Mabrouk

Un 16enne rapito e ucciso a Sidi Bouzid, in Tunisia, per difendere il gregge da miliziani

di Clara Capelli, da Tunisi

Si chiamava Mabrouk Soltani e aveva 16 anni. È morto poche ore prima del tragico massacro di Parigi, ucciso a Jbel Mghila, vicino Jelma, nel governatorato della tristemente famosa Sidi Bouzid, la città simbolo delle sollevazioni che nel 2011 hanno cambiato la faccia di Nord Africa e Medio Oriente e di tutte le speranze di rinnovamento tradite e frustrate.

Mabrouk faceva il pastore, in una delle tante zone depresse dell’interno del Paese. La lotteria della fortuna non gli aveva certo dato un biglietto vincente, a lui come a tanti tunisini di queste regioni. Le alternative e le possibilità di aggregazione e svago sono poche in questi luoghi poveri, praticamente privi di servizi, mal coperti dai trasporti.

Ci si arrabatta, proprio come faceva Mohammed Bouazizi con il suo carretto di frutta e ortaggi prima di darsi fuoco. Oppure si può scegliere la più lucrosa attività del contrabbando. Facile lasciarsi incantare dalle sirene del jihadismo armato, in Tunisia o via verso la Siria e l’Iraq.
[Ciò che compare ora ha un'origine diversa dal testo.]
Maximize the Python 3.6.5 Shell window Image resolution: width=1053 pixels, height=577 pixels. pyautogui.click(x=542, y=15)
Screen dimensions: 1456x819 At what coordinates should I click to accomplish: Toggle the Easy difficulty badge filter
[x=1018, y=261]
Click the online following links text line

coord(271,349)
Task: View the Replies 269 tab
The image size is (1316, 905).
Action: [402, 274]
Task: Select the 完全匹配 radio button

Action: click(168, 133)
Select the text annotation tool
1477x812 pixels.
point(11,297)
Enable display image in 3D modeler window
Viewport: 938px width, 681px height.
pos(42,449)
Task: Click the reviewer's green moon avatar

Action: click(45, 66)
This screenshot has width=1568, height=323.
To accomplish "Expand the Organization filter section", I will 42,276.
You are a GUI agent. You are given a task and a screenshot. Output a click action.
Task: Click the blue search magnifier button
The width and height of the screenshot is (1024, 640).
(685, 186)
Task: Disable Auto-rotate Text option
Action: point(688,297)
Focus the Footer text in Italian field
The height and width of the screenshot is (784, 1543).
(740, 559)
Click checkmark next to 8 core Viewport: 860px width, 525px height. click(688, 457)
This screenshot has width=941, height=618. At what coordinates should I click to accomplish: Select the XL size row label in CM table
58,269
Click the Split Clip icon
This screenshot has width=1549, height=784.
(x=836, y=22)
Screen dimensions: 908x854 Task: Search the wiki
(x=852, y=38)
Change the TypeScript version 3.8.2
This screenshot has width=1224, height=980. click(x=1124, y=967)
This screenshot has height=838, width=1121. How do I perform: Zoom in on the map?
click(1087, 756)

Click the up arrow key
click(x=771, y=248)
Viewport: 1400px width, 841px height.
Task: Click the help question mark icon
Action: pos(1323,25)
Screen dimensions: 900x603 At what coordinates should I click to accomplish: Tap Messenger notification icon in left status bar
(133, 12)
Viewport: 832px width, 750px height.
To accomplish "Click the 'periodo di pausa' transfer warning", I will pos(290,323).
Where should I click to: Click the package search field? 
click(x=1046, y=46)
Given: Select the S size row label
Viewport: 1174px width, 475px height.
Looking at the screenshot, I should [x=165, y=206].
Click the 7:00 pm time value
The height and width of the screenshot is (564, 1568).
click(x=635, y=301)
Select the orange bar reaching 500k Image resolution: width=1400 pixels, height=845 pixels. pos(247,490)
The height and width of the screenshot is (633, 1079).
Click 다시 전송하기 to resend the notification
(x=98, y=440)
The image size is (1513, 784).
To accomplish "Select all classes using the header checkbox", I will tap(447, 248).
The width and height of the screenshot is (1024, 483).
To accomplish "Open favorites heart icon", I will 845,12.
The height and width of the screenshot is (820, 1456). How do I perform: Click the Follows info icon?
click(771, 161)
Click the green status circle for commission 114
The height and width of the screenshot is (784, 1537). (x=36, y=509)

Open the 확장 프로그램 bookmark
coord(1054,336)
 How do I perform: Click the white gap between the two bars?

Le alture di Jelma sono zona militare, in questa area gruppi terroristi – nel suo vuoto istituzionale – hanno trovato terreno facile.

Le notizie sull’accaduto sono poche e non è facile comprendere cosa sia davvero successo in una terra lontana non solo per i chilometri che la separano dalla capitale. Si sa che Mabrouk è stato sequestrato mentre era a guardia del suo gregge e decapitato, la sua testa affidata a un altro ragazzino che era con lui perché la consegnasse alla famiglia. Sarebbero ancora in corso le ricerche del corpo di Mabrouk. La versione più diffusa sui media è che il ragazzo si sarebbe opposto al tentativo di tre terroristi di appropriarsi di alcune pecore, unica ricchezza della sua famiglia.

Mabrouk aveva 16 anni e faceva il pastore. Non era al ristorante, non era a un concerto, non era allo stadio. La sua storia non trova posto tra le grida allo scontro di civiltà esplose un po’ ovunque sulla Rete, con i cori razzisti e le prediche di compiaciuti intellettuali convinti che la Cultura finisca con la sponda nord del Mediterraneo. La sua morte si perde fra gli orrori di questo 2015, nell’onda del lutto per le vittime di Parigi. Qui e là, timidamente, in Tunisia qualche post è spuntato su FB per commemorare anche Mabrouk, mescolandosi ai commenti sulla strage parigina.

Suona come una ingenua banalità per chi conosce e frequenta il Medio Oriente e il Nord Africa, ma questo triste episodio ci bisbiglia di come questa violenza sia trasversale a tutte le latitudini: anche Beirut e Baghdad – solo per citare i casi più recenti – piangono i loro morti. E a tutte le latitudini questa violenza pone sfide e interrogativi.

Allah yarhamo. Se qualche Dio esiste, che abbia cura dell’anima di Mabrouk. Un pastore di 16 anni che non sarà mai simbolo di niente, una piccola storia ai margini dei Grandi Eventi, ma che tanto avrebbe da dire se solo smettessimo di urlare e ci mettessimo ad ascoltare.